NYO Games a time-honored tradition
Perhaps you’re training for a marathon. Or you spent all winter at the driving range shaving precious strokes off your golf game. Maybe you’re just shaking off last season and trying to shape up for a summer outside. But as we all shake off the dust and round the corner to spring, there are some Alaskans already primed for a big culmination of their sport.
They come to Anchorage from all over Alaska. They are school students competing in the NYO Games. Known in the early years as the Native Youth Olympics, the NYO Games include events based on games traditionally played in Alaska Native communities as a way to test their hunting and survival skills, increase strength and maintain endurance, agility and the balance of mind and body. The premise of each event seems simple – touch the ball, jump high, hold on for as long as you can – but as height of the target increases or the distance required to advance widens, the skills quickly approach the superhuman. You won’t see athletes in any other sport accomplish what these kids can do.
The ability to flex muscles most of us haven’t even thought about, often while maintaining steady balance and laser-like concentration is the key to most events. The one hand reach is perhaps the best example. Lean forward, balance your entire body on a single hand and reach behind and above to touch the target five feet above you. That’s just one of 10 events featured.

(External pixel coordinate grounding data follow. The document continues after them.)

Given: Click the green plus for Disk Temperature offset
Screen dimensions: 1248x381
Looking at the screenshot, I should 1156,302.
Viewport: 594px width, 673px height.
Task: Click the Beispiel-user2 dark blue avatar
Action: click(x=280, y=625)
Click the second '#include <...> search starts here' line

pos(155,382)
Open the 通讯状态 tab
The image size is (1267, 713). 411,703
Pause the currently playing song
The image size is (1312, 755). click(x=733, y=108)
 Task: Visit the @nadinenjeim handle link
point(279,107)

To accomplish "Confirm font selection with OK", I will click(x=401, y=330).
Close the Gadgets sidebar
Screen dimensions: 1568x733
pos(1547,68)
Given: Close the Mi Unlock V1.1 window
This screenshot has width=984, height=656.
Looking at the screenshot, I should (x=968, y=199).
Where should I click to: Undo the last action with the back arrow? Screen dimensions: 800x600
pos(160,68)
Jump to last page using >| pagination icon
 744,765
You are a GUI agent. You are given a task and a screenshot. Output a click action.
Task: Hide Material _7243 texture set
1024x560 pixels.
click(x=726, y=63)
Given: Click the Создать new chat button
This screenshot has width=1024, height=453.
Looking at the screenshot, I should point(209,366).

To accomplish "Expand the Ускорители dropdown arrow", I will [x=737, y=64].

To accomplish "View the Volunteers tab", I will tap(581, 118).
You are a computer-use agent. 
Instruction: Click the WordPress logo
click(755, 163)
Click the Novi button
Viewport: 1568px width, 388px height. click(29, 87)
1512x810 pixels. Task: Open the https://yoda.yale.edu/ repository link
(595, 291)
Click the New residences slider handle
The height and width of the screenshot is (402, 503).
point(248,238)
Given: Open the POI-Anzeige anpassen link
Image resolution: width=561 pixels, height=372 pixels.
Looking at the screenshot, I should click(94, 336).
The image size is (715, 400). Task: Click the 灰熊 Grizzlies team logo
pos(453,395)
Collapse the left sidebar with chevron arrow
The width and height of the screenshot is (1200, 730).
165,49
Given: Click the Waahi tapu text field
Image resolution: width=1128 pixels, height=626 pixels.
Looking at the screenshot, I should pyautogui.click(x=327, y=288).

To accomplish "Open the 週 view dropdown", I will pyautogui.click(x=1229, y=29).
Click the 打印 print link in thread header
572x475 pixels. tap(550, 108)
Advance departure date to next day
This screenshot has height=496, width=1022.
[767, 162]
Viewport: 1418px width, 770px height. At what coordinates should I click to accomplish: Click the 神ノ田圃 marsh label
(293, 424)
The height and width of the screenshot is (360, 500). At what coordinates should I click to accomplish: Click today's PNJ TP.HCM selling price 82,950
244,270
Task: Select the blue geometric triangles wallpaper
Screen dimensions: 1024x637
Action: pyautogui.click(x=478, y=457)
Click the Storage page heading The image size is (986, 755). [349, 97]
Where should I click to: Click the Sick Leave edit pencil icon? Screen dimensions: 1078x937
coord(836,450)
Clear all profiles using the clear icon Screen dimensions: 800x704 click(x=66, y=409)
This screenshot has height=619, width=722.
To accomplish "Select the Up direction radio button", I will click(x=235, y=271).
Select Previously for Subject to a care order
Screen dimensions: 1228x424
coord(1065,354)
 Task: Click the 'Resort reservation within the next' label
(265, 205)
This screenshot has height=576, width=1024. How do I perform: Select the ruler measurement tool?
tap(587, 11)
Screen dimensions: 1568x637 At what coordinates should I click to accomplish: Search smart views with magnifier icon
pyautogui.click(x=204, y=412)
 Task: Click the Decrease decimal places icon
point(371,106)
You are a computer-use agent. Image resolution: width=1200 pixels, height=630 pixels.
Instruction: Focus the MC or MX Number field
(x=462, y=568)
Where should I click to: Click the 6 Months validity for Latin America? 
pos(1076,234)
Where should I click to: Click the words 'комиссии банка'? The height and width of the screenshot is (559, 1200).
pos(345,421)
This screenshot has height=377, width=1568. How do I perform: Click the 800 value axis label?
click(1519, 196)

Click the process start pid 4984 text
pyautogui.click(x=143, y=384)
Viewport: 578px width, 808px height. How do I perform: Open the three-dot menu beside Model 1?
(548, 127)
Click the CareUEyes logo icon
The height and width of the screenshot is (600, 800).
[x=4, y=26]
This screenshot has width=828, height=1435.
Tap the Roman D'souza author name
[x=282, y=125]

The best athletes can hop 150 feet across a hardwood floor on their knuckles in the seal hop. Or cling to a stick with only a wrist for minutes as their teammates carry them in the wrist carry. And if you’re thinking “I could do that,” well, I dare you to give it a try. Attempting these events would knock the wind out of the uninitiated, but even watching them leaves many spectators floored.
Although events are based on traditional Alaska Native activities, the competition is open to all Alaska students from seventh to 12th grade, regardless of ethnicity. In addition to amazing physical feats, watch closely and you’re likely to see something missing from most sporting events: teamwork that doesn’t stop with your team. It’s not about beating the other guy, but attaining a personal best. As a result, you’ll often see two competitors trading tips or giving each other advice, even while locked in what most of us would see as direct competition.
It’s an insight into Alaska’s rich cultural heritage and a friendly competition for Alaska kids all at once.
This year’s games will be held April 16-18 in the new Alaska Airlines Center. About 500 students from across Alaska assemble in Anchorage each spring to demonstrate their skills. Admission is free, so come cheer on the athletes.